Hide and Seek

hide and seek

I quit.

I don’t like this game.

I never win.

I can’t find you anywhere,

but somehow you always find me.

Even when I hide

you find a way to uncover me;

if I bury myself in busyness

or hole up on facebook,

medicate with chocolate

or embalm my memories,

there you are.

Even when I sleep, you find me,

disguised as men with guns who somehow

(despite my dreamland skill)

always know exactly where I am.

And then you leave,

 with only your salty-wet footprints

on my cheeks to mark your exit.

This hide thing

doesn’t work for me.

So

I will change the rules.

I’ll make a hot cup of tea

and sit in my prayer chair

and count to ten

slow

and

I may

just

learn to truly seek.

I will seek you in

the sigh of a child,

peals of laughter,

every act of courage,

every selfless prayer.

I will learn to love well,

listen with my heart,

speak for those with no voice,

champion the weak,

embrace my mess

and

then,

then I will

seek this God

whom you loved with abandon,

with faith that could not be broken

by accident or

miscarriage

or tumours

or physical agony

and then,

there,

(ready or not)

I will

find you…

20 comments on “Hide and Seek

  1. I liked this so powerful and moving

  2. Anonymous says:

    Been a long time since we Journeyed to Arizona and by chance crossed paths. This really grabbed me today. I am still seeking/hiding and inching my path daily. Thank you for sharing your heart.
    Judy
    Ps someday I hope to find my art, and inner beauty. As you have done so eloquently.

    • melodylowes says:

      Judy!! What a wonderful gift, to find you here today!! I am still inching along, like you – wobbling my way to freedom! Your inner beauty is already there, shining – you just need to let it out in ways that honor who you are… keep inching, my friend! 🙂

  3. Heidi Viars says:

    thank you for your honest wrestling … it moved me deeply, friend!

    • melodylowes says:

      Thank you, Heidi. It was personal enough that I hesitated before publishing it. I admire transparency and openness in others, yet find it hard when the shoe is on MY foot. I find that writing is such an important part of my processing, whatever the processing is…

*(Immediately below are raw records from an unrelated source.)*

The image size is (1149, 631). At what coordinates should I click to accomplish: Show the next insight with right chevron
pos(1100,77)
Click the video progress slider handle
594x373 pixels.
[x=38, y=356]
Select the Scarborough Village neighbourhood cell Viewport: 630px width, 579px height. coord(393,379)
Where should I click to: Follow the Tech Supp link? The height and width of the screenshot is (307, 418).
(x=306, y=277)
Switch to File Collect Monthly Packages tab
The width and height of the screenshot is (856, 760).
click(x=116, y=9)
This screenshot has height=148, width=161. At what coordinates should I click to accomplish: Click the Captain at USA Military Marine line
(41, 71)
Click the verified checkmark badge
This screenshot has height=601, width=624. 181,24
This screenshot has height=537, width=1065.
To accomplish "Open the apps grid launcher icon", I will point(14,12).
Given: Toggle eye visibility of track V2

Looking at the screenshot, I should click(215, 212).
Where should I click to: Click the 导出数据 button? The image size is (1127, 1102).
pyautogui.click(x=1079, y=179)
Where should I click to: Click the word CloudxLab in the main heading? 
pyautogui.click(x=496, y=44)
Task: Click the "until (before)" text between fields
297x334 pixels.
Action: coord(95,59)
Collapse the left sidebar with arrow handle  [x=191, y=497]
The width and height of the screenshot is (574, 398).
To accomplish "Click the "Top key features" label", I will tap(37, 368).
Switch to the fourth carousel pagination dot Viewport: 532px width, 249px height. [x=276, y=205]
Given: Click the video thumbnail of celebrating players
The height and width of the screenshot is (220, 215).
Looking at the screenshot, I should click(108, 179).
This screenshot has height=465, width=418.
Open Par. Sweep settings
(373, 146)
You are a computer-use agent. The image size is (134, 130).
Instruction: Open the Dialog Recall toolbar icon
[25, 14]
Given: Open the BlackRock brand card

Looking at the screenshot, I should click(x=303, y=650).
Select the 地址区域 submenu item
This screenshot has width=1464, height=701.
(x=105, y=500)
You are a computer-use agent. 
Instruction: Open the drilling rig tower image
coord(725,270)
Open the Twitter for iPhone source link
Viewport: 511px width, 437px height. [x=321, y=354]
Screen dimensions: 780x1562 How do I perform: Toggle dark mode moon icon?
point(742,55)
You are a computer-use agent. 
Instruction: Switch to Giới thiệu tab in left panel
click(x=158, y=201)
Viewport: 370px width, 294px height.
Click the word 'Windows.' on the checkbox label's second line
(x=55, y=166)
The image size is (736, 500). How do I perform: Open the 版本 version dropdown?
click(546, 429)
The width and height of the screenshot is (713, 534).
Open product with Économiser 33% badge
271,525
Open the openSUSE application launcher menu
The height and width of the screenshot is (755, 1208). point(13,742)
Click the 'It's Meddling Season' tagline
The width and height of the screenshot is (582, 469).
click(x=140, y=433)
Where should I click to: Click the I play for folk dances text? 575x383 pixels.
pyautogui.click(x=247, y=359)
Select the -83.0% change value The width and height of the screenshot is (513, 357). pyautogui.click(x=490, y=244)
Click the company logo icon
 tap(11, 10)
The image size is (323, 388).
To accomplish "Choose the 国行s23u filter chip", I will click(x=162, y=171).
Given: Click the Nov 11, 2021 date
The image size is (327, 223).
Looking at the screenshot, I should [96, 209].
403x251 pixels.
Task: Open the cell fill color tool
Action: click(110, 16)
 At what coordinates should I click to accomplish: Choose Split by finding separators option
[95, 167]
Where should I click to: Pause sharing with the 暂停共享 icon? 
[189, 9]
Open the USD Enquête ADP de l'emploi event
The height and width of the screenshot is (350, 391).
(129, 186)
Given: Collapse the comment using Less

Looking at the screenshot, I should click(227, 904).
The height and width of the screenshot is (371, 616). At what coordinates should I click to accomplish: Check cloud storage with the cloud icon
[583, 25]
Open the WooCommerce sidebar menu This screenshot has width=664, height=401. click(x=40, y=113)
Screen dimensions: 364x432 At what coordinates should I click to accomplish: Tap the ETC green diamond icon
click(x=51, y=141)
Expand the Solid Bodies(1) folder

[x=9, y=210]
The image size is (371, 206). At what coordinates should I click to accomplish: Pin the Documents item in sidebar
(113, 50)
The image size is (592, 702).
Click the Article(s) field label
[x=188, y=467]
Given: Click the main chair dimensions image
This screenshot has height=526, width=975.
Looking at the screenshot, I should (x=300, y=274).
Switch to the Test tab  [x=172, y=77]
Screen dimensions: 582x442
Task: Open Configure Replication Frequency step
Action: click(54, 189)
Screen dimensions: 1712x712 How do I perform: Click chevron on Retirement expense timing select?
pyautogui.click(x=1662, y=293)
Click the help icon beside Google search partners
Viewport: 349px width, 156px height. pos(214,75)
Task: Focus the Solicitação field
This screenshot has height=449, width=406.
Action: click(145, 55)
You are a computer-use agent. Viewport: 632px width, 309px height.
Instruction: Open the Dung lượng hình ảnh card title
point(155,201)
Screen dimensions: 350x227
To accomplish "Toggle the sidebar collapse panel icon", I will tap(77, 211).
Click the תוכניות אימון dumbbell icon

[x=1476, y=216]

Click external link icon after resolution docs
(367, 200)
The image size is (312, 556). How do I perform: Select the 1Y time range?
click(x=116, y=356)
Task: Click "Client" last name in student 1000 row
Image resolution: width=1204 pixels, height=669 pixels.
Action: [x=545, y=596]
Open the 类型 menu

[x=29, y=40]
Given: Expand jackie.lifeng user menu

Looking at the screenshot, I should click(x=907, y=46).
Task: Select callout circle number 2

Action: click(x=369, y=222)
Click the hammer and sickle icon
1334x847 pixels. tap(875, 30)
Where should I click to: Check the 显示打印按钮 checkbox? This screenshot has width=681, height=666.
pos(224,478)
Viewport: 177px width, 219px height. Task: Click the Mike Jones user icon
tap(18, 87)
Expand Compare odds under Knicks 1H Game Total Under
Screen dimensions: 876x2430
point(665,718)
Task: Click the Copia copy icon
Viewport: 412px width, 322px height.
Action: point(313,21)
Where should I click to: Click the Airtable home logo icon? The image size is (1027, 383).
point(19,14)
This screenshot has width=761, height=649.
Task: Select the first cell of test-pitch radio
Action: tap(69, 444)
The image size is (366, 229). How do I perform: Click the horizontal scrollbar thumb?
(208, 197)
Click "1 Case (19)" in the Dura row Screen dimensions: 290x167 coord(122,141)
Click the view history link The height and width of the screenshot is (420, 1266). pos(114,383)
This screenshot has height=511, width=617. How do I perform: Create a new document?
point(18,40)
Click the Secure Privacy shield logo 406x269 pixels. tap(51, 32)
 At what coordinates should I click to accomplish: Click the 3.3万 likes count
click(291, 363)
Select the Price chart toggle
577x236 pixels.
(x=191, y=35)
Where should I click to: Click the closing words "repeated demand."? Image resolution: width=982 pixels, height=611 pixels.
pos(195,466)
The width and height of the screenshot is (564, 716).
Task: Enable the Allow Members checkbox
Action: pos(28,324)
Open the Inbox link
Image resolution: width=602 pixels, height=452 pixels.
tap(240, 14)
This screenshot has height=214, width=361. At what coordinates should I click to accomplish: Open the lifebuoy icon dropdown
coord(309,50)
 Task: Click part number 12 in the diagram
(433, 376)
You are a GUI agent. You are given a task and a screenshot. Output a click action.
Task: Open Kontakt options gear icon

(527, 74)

  4. Your struggle was dynamic and wise not to mention determined. It reminds me (from one of your comments) of how I made the determination to dig deeply within, as necessary. I hope you don’t mind if I show that decision to you. “I feel that writing is a reflection of the soul, and must therefore, probe the senses deeply, even painfully, in order to achieve definition.” I feel in some way that we owe it to those for whom we write..the honesty, and the clarity are in, my opinion, the gifts that we pay to those who follow our unending need to express what lies within us of which we write.

  5. Cristina says:

    Lovely poem 🙂

  6. ladyfi says:

    Wonderfully deep words. And I like the photo too.

  7. Gallivanta says:

    Hide and seek was a game I hated as a youngster. I was always found so easily but I couldn’t ever find anyone. If I were you I would change the game not the rules! But then you would have to write another poem. 😦 Hide and seek is a perfect expression for grief and a wounded heart.